Something has hit me like a ton of bricks on the back of the head during a snowstorm. I’ve realized (in a way I always knew) that something about my life will never be the same.
I’ll never be able to learn, practice or create choreography in my own home. That’s because Charlie thinks I’m dancing with him. And why wouldn’t he, he’s damn handsome.
Tonight, I knocked the shit out of his head and mine. I can’t imagine what would have happened if I had seriously hurt him. Can you imagine, on the phone with a vet, “I was learning ‘Single Ladies’ when I head butted my dog during the upswing of a head flip. He seems upset.”
Can you believe I’ve gone all of 2009 without learning Beyonce’s “Single Ladies” choreography? I can’t. I hate myself for not knowing. This leaves me one option. Give Charlie some Bennys (that’s hip for Benadryl) and lock him in the bedroom and learn those fucking moves. I’m going to have to send Mr. D out for some more DMD’s (that’s hip for Diet Mountain Dews, all the cool kids are drinking them).
I love this time of year for all the “Best of 2009” shows. I watched LOGO’s NewNowNext Pop Lab: Best of 2009, hosted by Mika. It’s just awesome pop videos from 2009 and it will save your life. For realz. Here Watch it at LOGO’s site.

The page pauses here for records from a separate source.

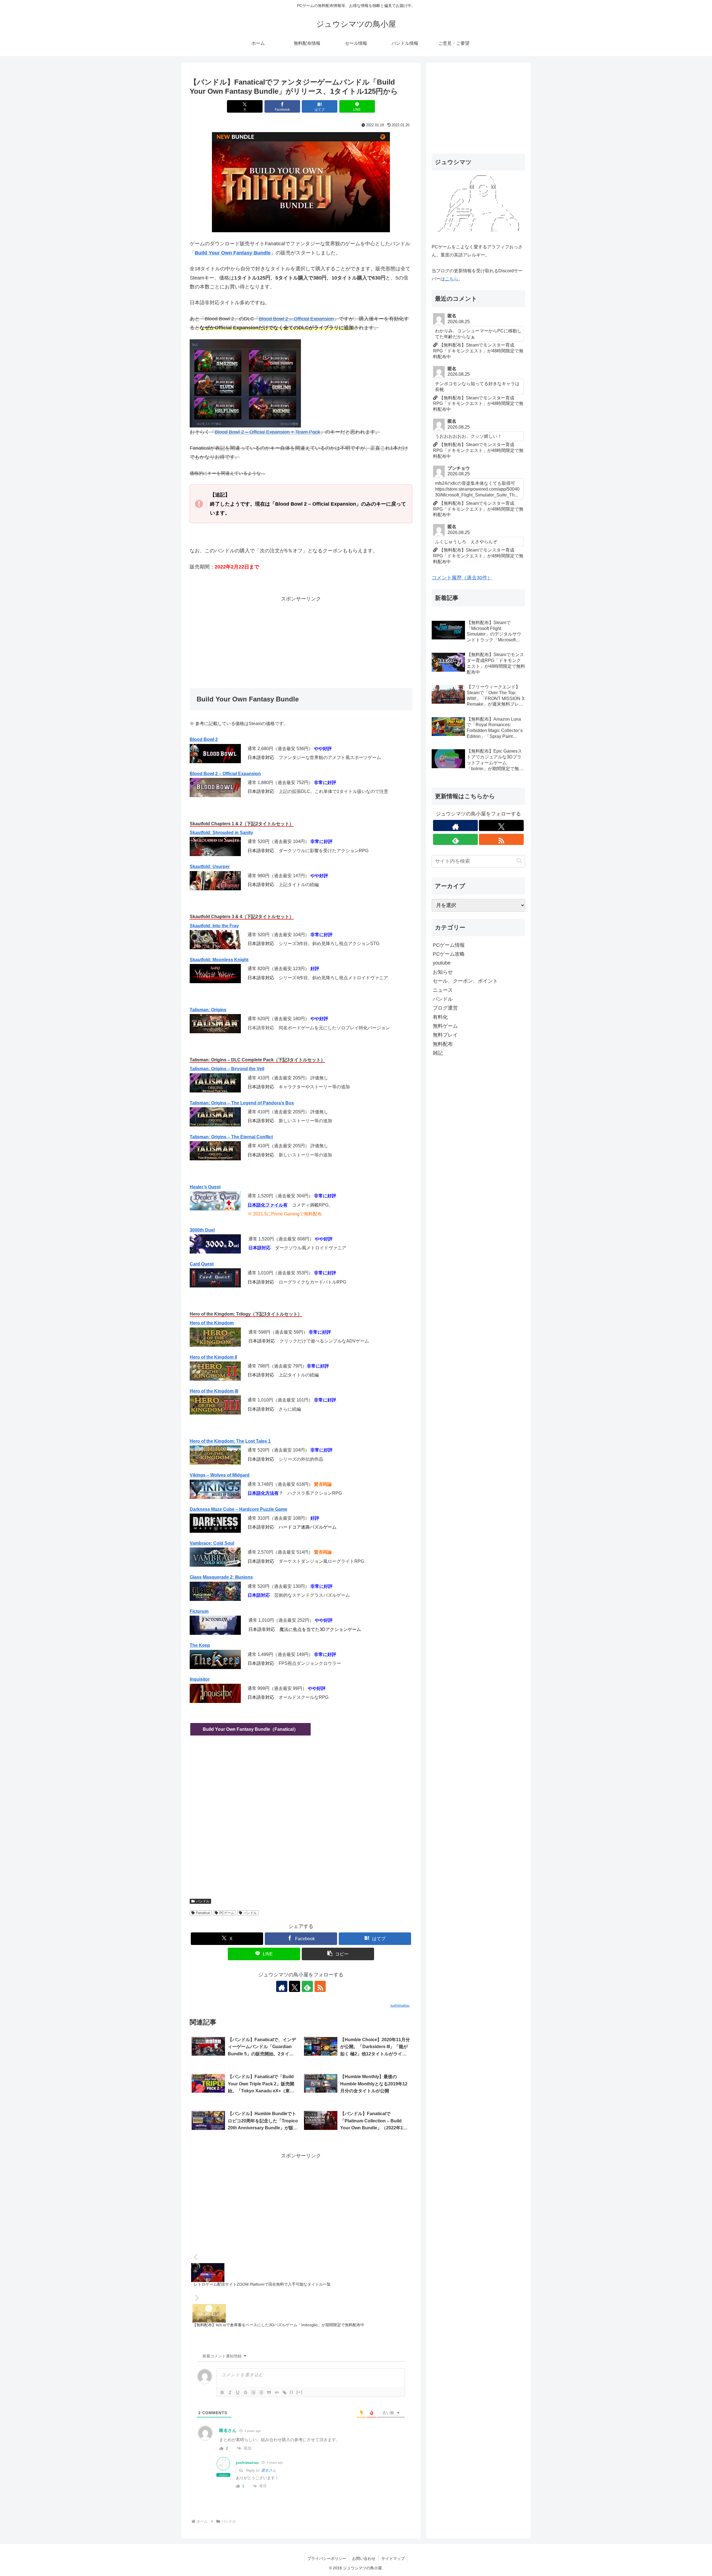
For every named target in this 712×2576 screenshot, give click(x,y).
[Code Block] (277, 2392)
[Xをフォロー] (294, 1986)
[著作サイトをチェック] (281, 1986)
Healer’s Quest (205, 1187)
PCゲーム (226, 1913)
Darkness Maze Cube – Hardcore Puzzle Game (238, 1509)
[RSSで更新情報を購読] (320, 1986)
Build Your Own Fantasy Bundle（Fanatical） (250, 1729)
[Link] (284, 2392)
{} (292, 2392)
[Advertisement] (301, 642)
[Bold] (222, 2392)
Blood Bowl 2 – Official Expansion (296, 319)
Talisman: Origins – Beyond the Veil (227, 1068)
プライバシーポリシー (326, 2558)
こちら (451, 278)
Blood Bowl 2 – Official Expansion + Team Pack (267, 432)
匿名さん (268, 2470)
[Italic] (230, 2392)
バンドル (202, 1901)
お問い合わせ (363, 2558)
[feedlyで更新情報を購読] (307, 1986)
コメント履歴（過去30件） (462, 577)
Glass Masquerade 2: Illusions (221, 1577)
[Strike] (245, 2392)
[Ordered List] (253, 2392)
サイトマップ (393, 2558)
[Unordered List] (261, 2392)
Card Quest (202, 1264)
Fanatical (203, 1913)
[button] (338, 1954)
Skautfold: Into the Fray (214, 925)
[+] (299, 2392)
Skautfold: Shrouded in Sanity (221, 832)
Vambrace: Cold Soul (212, 1543)
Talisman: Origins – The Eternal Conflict (231, 1136)
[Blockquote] (269, 2392)
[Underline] (238, 2392)
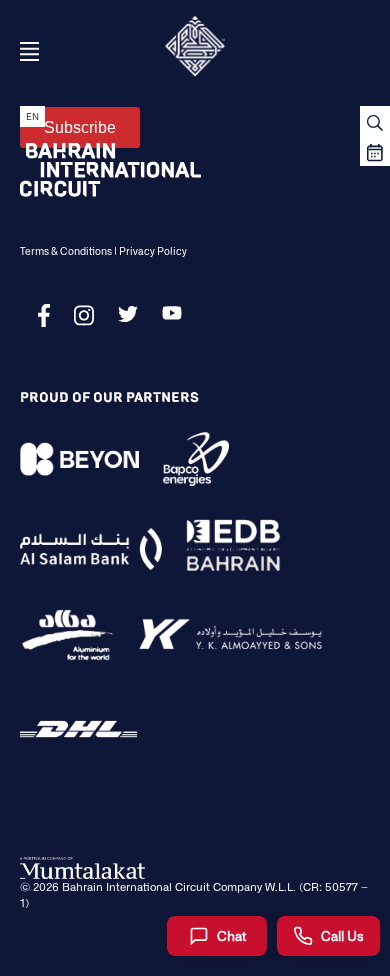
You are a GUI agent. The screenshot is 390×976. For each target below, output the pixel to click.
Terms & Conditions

This leads me to another pasture of thought. My new obsession with Mika. I like him with his first album. But with the new release, he’s making the rounds and frankly Dan Savage has some competition for this fag hag fantasy. Actually I think I can handle them both. In fact, it’s better this way. We won’t get tired of each other so quickly. Goddamnit! Mika is so cute and brilliant. I have new respect for pop music. He makes it hip and fresh and cool. Oh, and he only wears Christian Louboutin shoes, made for him. I love it. He’s such a brand whore, which is neccessary in pop music;but it’s cool because it’s not some Payless brand like Airwalks. It’s fucking Louboutin. Enough already.